Respiratory therapy involves helping patients with chronic breathing problems and lung issues. Many factors can cause respiratory problems such as lung cancer, chronic obstructive pulmonary disease (COPD), and emphysema. Other issues such as asthma can be worsened by exposure to irritants such as cigarette smoke, pollen, smog, and chemical inhalants.
Most people who smoke cigarettes, pipes or cigars for long enough will experience health issues related to their tobacco habit. In addition, emerging news stories link the use of vaporizing devices (“vaping”) with breathing issues. That indicates these products do not offer a safe alternative to incendiary tobacco use. Regardless of the source, tobacco use can cause chronic respiratory disease.
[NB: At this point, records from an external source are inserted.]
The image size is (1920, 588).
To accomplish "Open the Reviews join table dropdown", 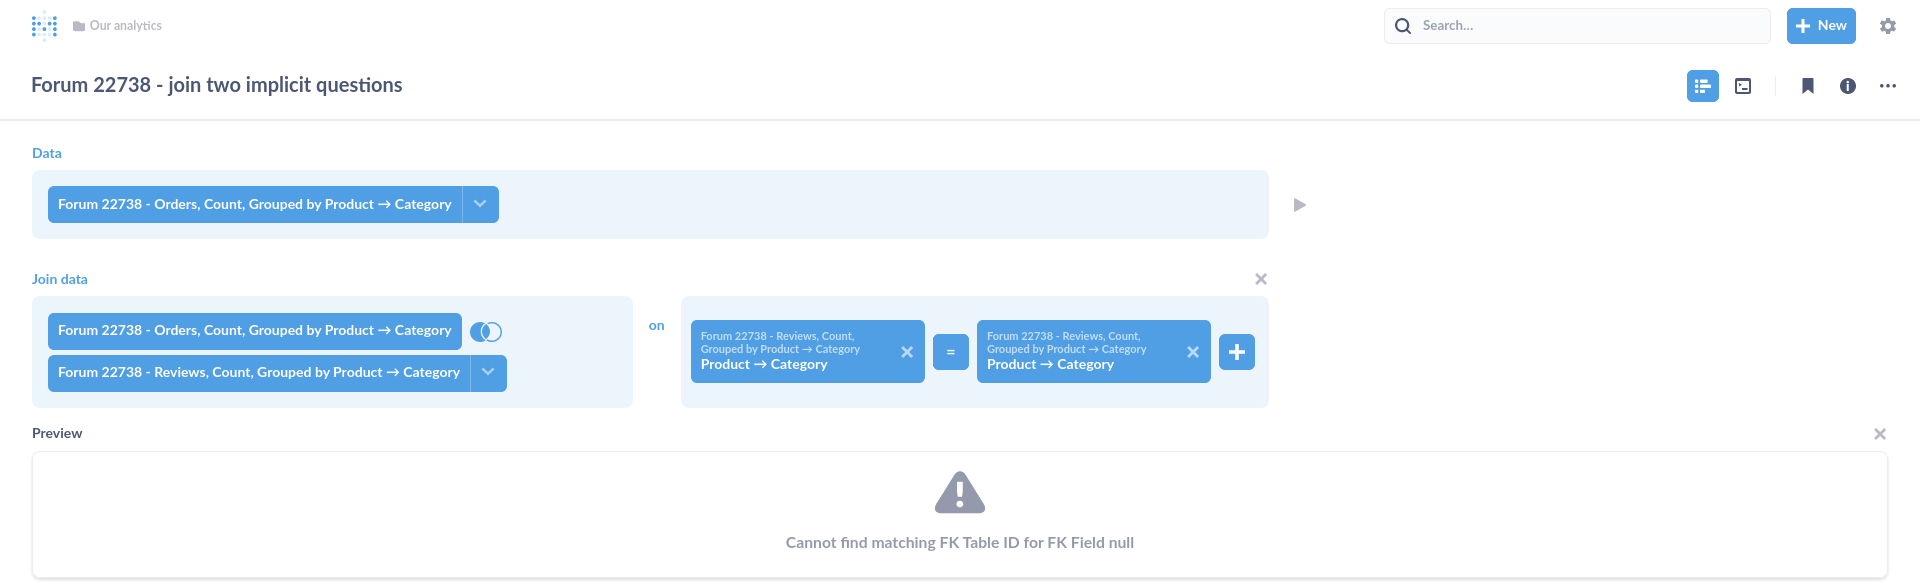I will (x=489, y=373).
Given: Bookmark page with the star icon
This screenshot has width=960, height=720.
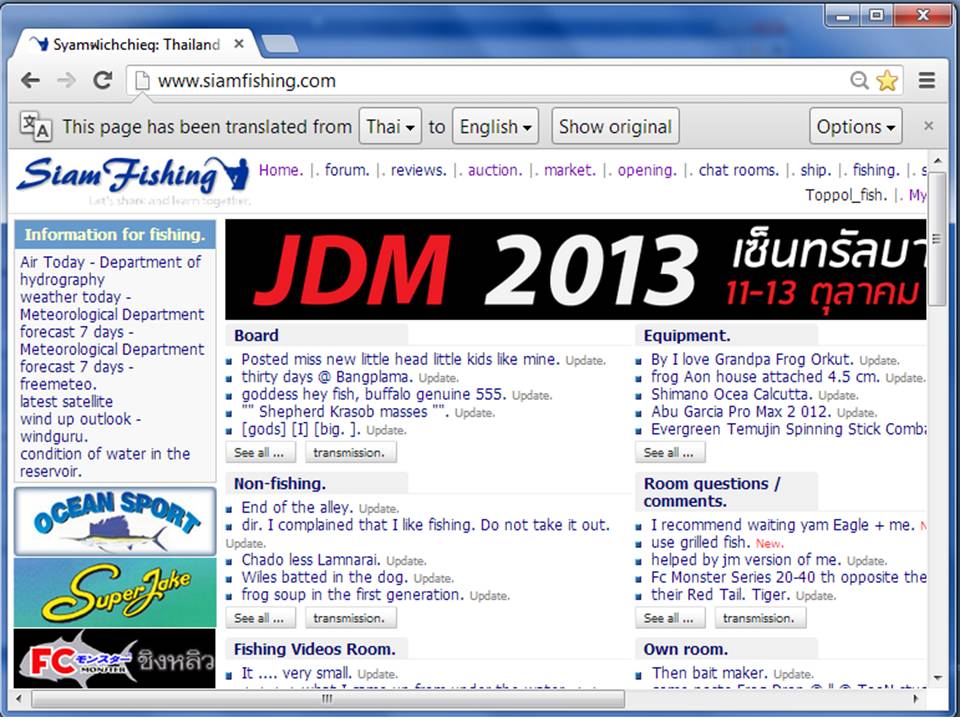Looking at the screenshot, I should point(887,81).
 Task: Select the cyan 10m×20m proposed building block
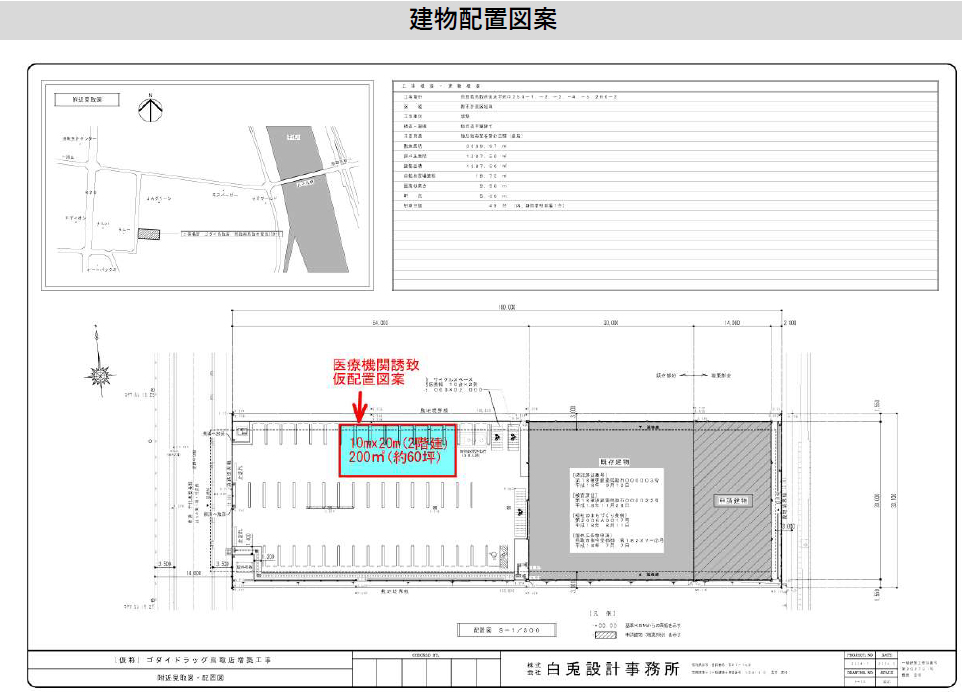[x=400, y=450]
Respiratory therapy can also help people who have suffered exposure to inhaled chemicals or other substances, which can also cause chronic respiratory diseases. People who professionally apply herbicides and pesticides for landscaping or agriculture, work with sprayed chemicals industrially such as painting cars, or work in a coal mine can experience lung problems because of their work. The American Thoracic Society states that the most common work-related lung diseases include work-related asthma, COPD, interstitial or fibrotic lung diseases, hypersensitivity pneumonitis, lung cancer, lung infections, and bronchiolitis obliterans/airway destruction. Improvements in workplace conditions because of the Occupational Safety and Health Administration’s regulations have decreased the number of incidences of these illnesses, especially of asbestosis. But people often overlook non-industrial settings such as schools, offices, and hospitals because of factors like cleaners, mold and construction dust.
The US National Library of Medicine National Institutes of Health states on its website (https://www.ncbi.nlm.nih.gov/pubmed/22997873), “Work-related respiratory diseases affect people in every industrial sector, constituting approximately 60% of all disease and injury mortality and 70% of all occupational disease mortality.”
Respiratory therapy can also help improve the breathing of premature babies. According to the March of Dimes, 10 percent of babies are born too early. Of these, many need breathing assistance from birth and sometimes for months afterwards, even after they have been released from the neo-natal intensive care unit and go home.
Asthma represents yet another condition that may benefit from respiratory therapy. Many people diagnosed with asthma experience asthma attacks triggered by exposure to allergens, heavy exercise, or other irritants.
A respiratory therapist works as part of a medical team to help diagnose lung and breathing problems. The treatment for these issues often includes therapy to improve health and day-to-day lung function.